In 2013, Duran led the community mural project Madre Naturaleza. It is located in Downtown Santa Ana on the rear wall of Macre's flower shop. The process engaged local artists, youth, business, and residents in the art-making process. The mural itself was inspired by the community interview process, with the final piece representing the dreams and aspirations of Santa Ana residents. 

The Heavy Collective has received grants to produce their work. Between 2017 and 2019, Duran used this grant money to create an art wall that was easily accessible to the community and had rotating features to exhibit multiple artwork. The first mural painted on this wall was Chinatown Burning, which memorialized the 1906 fire that destroyed the Santa Ana Chinatown and took the life of a man residing in the location where the art was displayed. That art has been painted over one of her most notable work was birthed from that project and is titled Creator Quetzalcoatl (2018). This piece is still exhibiting on the wall and has become a staple of Duran's artistic vision influenced by community, culture and heritage. The piece is a colorful painting of the Aztec god Quetzalcoatl. 

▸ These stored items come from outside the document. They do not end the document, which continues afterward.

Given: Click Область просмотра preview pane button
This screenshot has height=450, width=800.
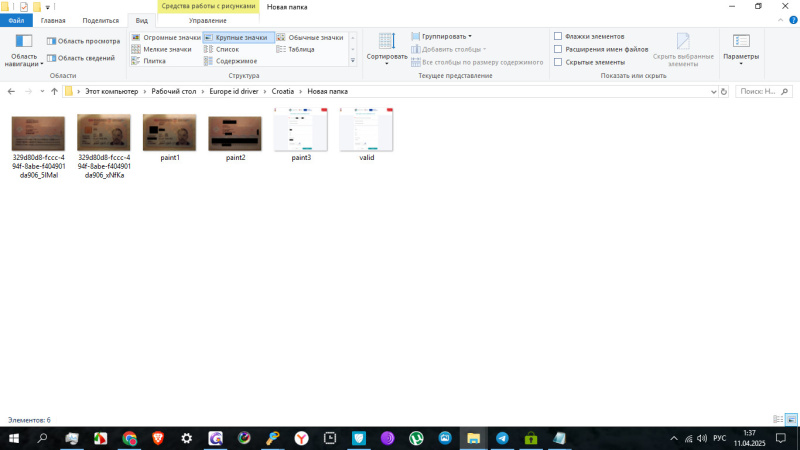Looking at the screenshot, I should click(x=83, y=41).
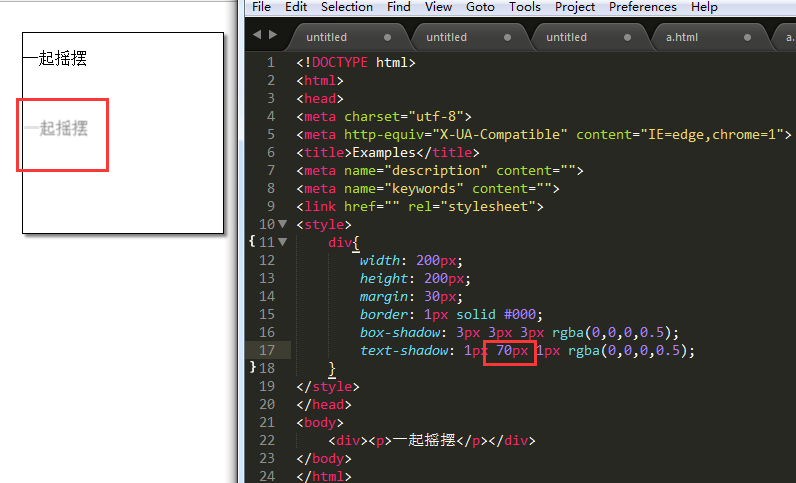Switch to the a.html tab
The width and height of the screenshot is (796, 483).
682,37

Duran's art brings together iconography from multiple cultures, like Buddhas, Ajna, and agapes. Through her work she aims to bring art to public spaces in order to expose her community to art that they are not able to view in museums or galleries. Through this interpersonal connection with her community, Duran also aims to support the youth by teaching them about art and advocating and providing public spaces for them to channel their own artistic voices as well.

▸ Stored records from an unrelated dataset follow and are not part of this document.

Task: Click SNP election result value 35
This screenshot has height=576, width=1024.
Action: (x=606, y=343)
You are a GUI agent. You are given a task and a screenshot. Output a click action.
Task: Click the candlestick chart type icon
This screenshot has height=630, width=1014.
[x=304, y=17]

While most of Duran and Herrera's works are murals, they also practice digital art, canvas work, and videography. Some of her works have been recognized in a "Mapping Arts" Database conducted by the department of Humanities and Social Sciences of California State University Fullerton. She also had a part in creating a mural for the Santa Ana Family Justice Center.  

In 2020 Duran won a poster contest for California Strawberry Festival in Ventura county. 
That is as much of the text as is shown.